Santer’s “speech” regarding collective bargaining issues indisputably addressed matters of public concern (see Clue v Johnson, 179 F3d 57, 61 [1999]; Boals v Gray, 775 F2d 686, 693 [1985]). Moreover, despite the evidence establishing that the manner in which the protest was carried out interfered with the safe and effective drop-off of students (see Matter of Trupiano v Board of Educ. of E. Meadow Union Free School Dist., 89 AD3d 1030 [2011]), we find that the District failed to meet its burden of demonstrating that Santer’s exercise of his First Amendment rights so threatened the school’s effective operation as to justify the imposition of discipline (see Rothschild v Board of Educ. of City of Buffalo, 778 F Supp 642, 656 [1991]). Significantly, Santer did not violate any law or school policy. In parking his car on Wenwood Drive and moving it prior to 8:00 a.m., Santer fully complied with the applicable parking regulation. Had other members of the public parked their cars along Wenwood Drive in this manner, the District would have had no recourse, because such parking was entirely legal. If the municipality in which Woodland is located believed that it was unsafe for cars to park along Wenwood Drive during the time when parents dropped off their children at the school, it could have prohibited parking during the relevant time periods, but it did not do so. Moreover, no school official asked the teachers to move their cars during the protest, and no student was injured as a result of the protest. Consequently, the record establishes that the danger presented by the legally parking teachers could not have been substantial. Under these circumstances, we conclude that the District failed to demonstrate that Santer’s legal speech so threatened the effective operation of the school that discipline of him was justi*1029tied (cf. Melzer v Board of Educ. of City School Dist. of City of New York, 336 F3d at 198).

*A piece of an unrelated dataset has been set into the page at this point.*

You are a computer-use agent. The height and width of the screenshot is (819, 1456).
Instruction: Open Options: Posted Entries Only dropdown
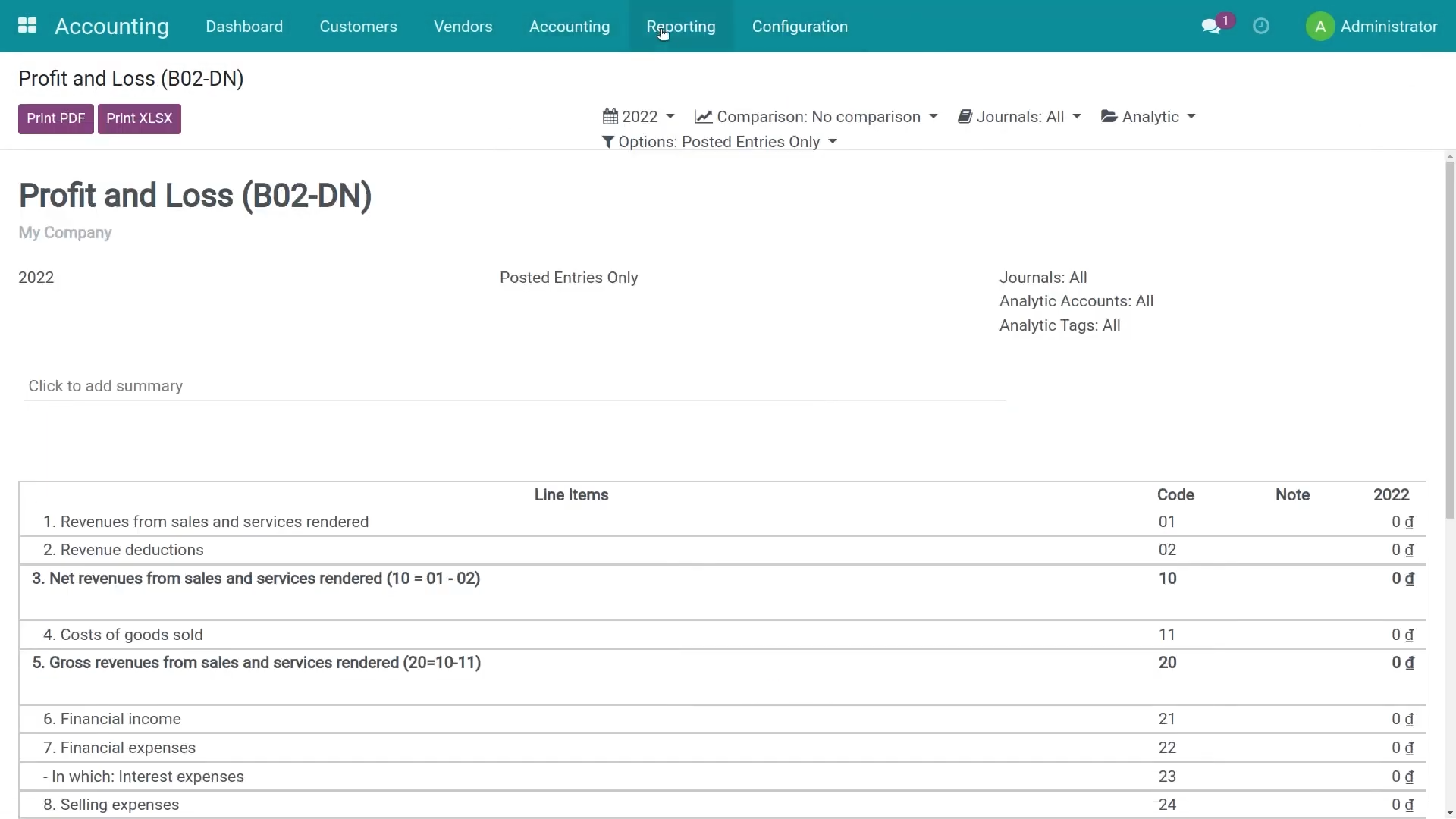726,142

The Supreme Court of the United States has stated that “[t]he vigilant protection of constitutional freedoms is nowhere more vital than in the community of American schools” (Shelton v Tucker, 364 US 479, 487 [1960]). The disciplinary measures imposed on Santer would likely have the effect of chilling speech on an important matter of public concern — the negotiation of a collective bargaining agreement. Balkin, J.P., Chambers, Hall and Sgroi, JJ., concur.